Work order. For the entries below, return the line holding "The image size is (742, 417)." together with all lines after it, unchanged, and leave every picture out.

The input.
_ _ _ _ _ _ _

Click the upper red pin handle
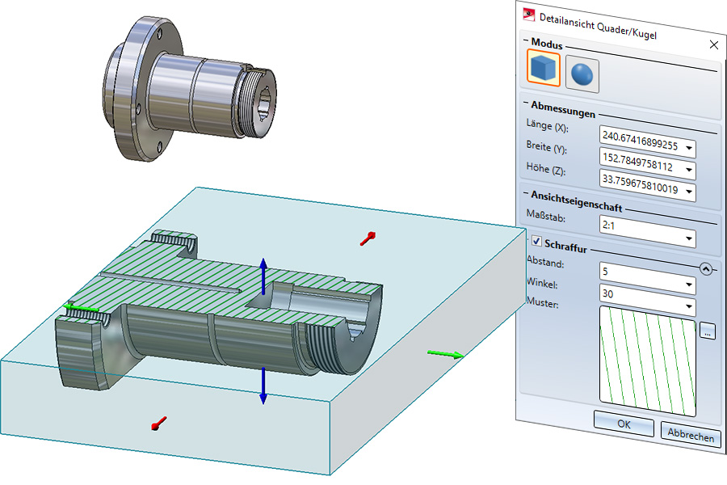[x=369, y=238]
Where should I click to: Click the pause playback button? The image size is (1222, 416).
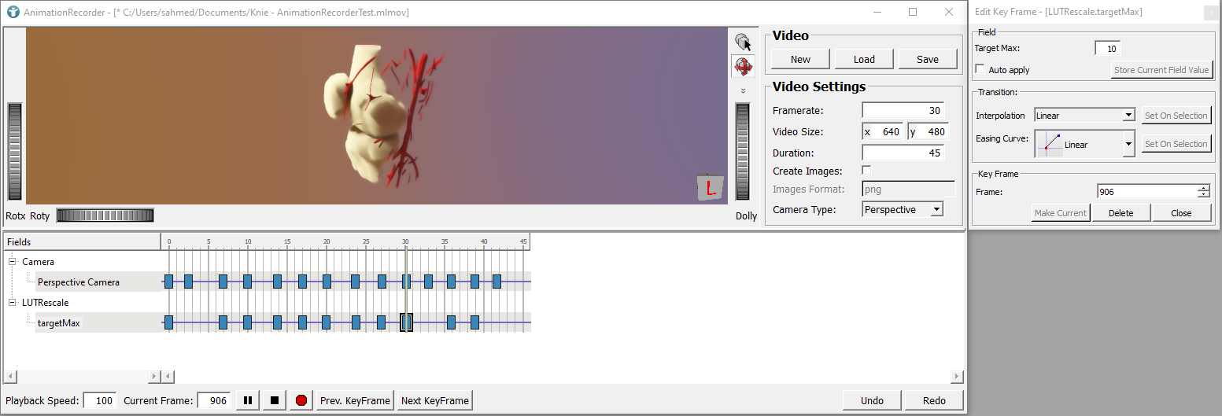click(247, 400)
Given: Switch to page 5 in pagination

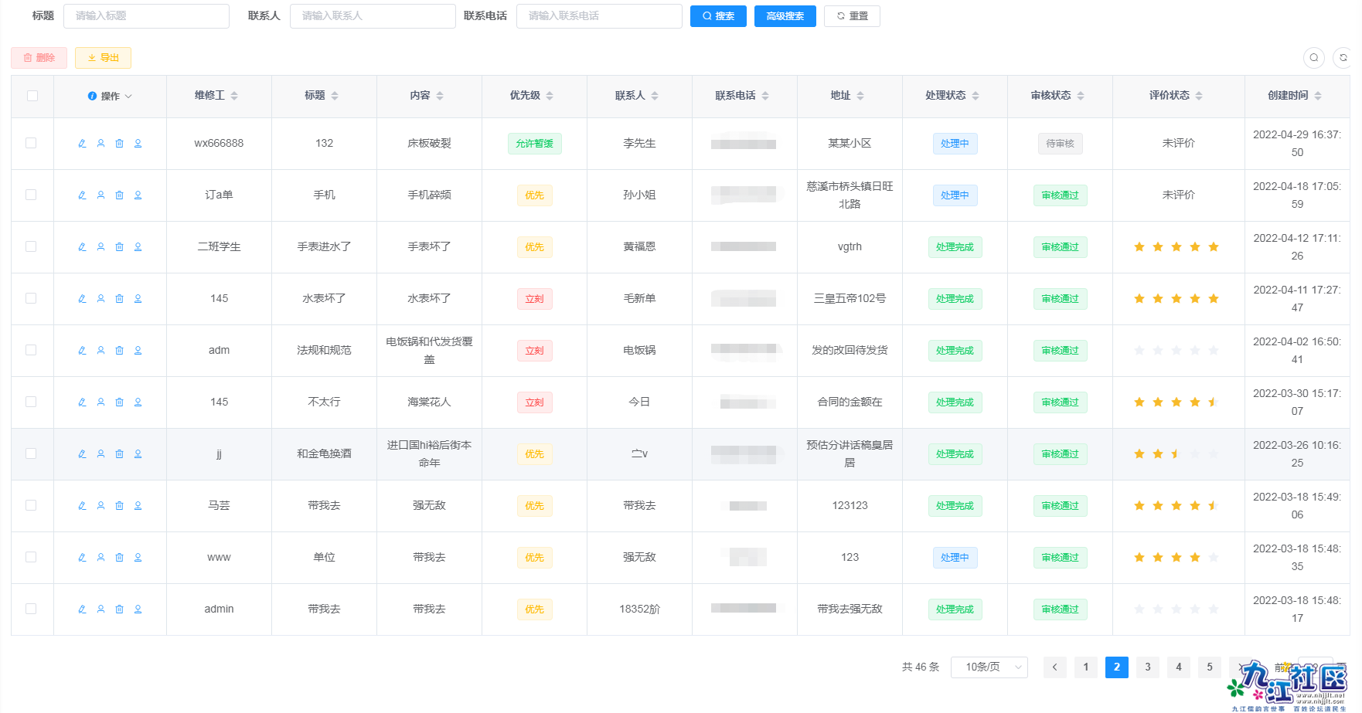Looking at the screenshot, I should click(x=1209, y=667).
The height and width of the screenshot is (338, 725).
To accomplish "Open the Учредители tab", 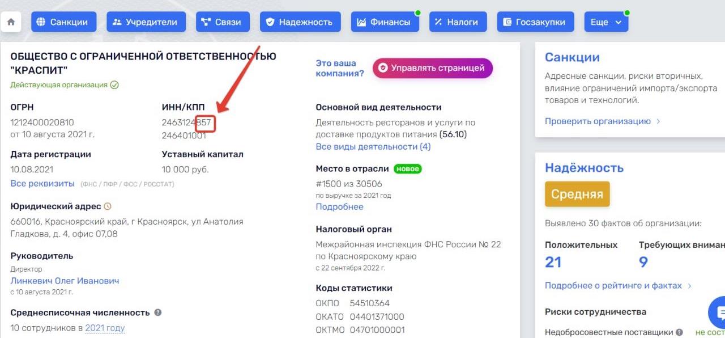I will pos(145,22).
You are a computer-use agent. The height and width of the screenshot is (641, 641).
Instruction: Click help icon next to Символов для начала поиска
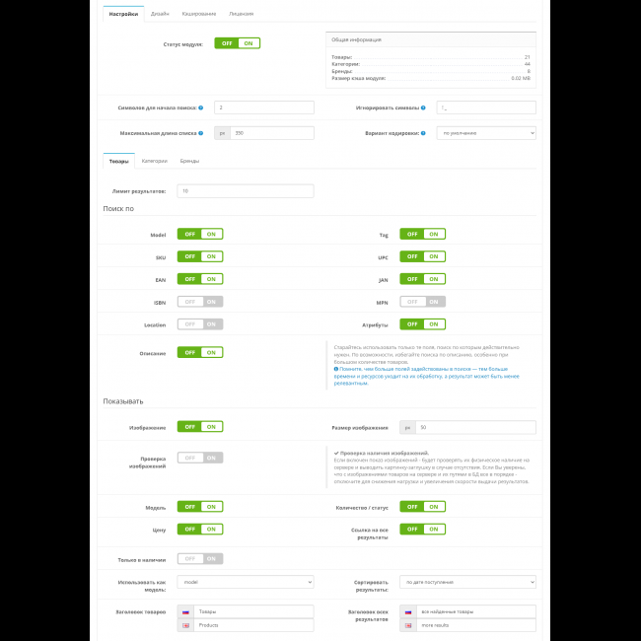click(201, 107)
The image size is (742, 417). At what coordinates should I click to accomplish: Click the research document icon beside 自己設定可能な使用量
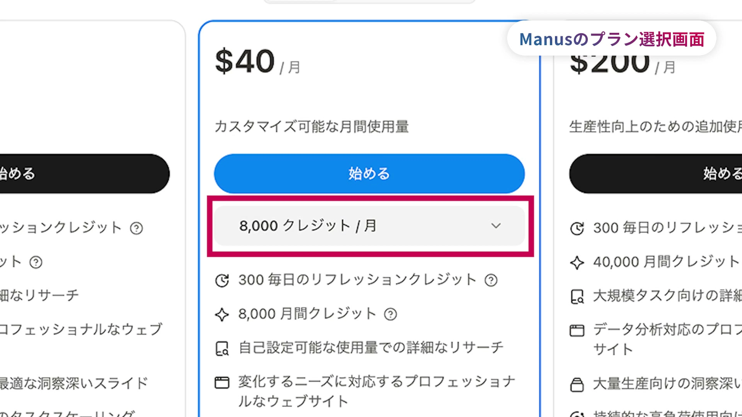[222, 349]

_ _ _ _ _ _ _

Reply.
The image size is (742, 417). At what coordinates should I click to accomplish: Click the research document icon beside 自己設定可能な使用量
[222, 349]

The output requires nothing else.